Posté par Frankie le 24 avril 2017 à 08:28 - Catégorie : ,

Hello tout le monde ! C'est à nouveau lundi et je vous retrouve pour faire le point sur nos lectures dans ce rendez-vous créé par Mallou et repris par Galleane.

- La semaine dernière, je n'ai lu que The Handmaid's Tale (La servante écarlate) de Margaret Atwood et je suis loin d'avoir fini puisque j'en suis juste à la moitié. Le roman me plaît beaucoup mais en ce moment j'ai du mal à lire beaucoup et longtemps. Mon rendement du mois d'avril va être catastrophique. Déjà que ce n'était pas brillant ces derniers mois...

- Aujourd'hui, je suis donc toujours dans La servante écarlate. Cette dystopie écrite en 1984 prend une drôle de résonance quand on la lit maintenant, à l'heure où beaucoup de pays, dont les États-Unis, remettent en cause de nombreux droits, dont ceux des femmes, au nom d'idéologies religieuses... 

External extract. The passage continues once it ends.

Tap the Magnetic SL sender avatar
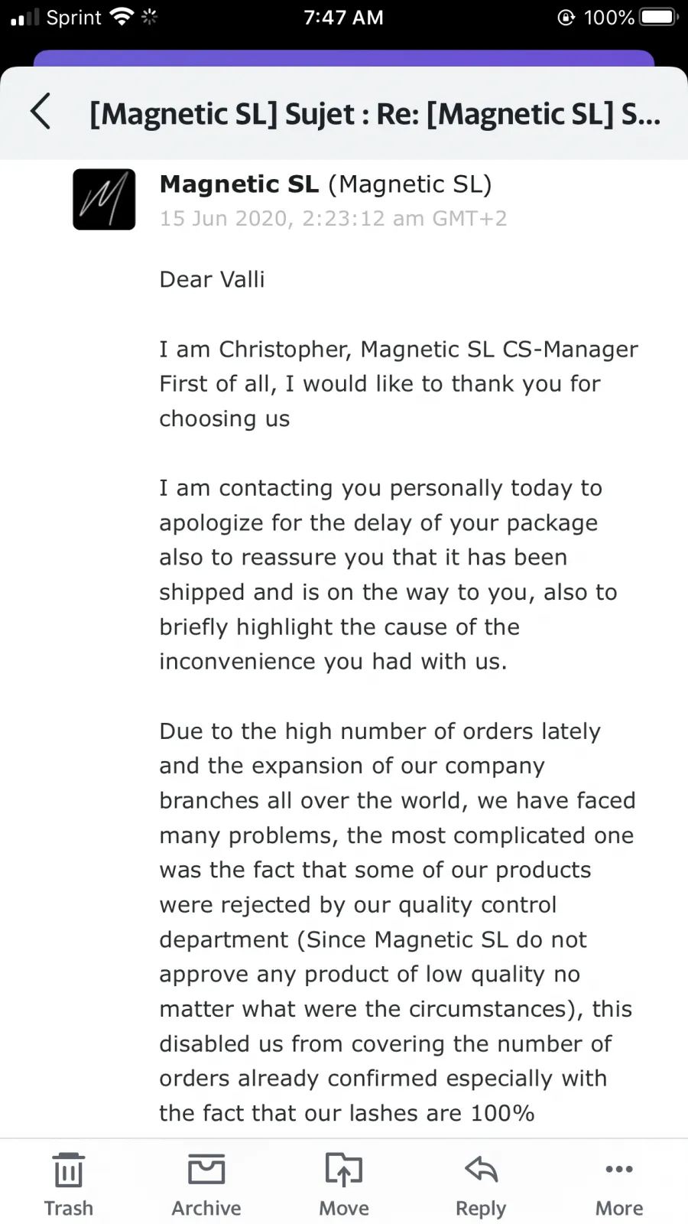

- Cette semaine, je finis d'abord La servante écarlate et je finirai le mois avec Ça déménage, le tome 6 d'Aurélie Laflamme d'India Desjardins que j'avais prévu déjà de lire avant.

Et il n'y aura pas de C'est lundi la semaine prochaine, car je pars quelques jours pour le 1er mai donc on se retrouve dans deux semaines et je ne sais pas encore quelles seront mes lectures début mai.

À dans deux semaines !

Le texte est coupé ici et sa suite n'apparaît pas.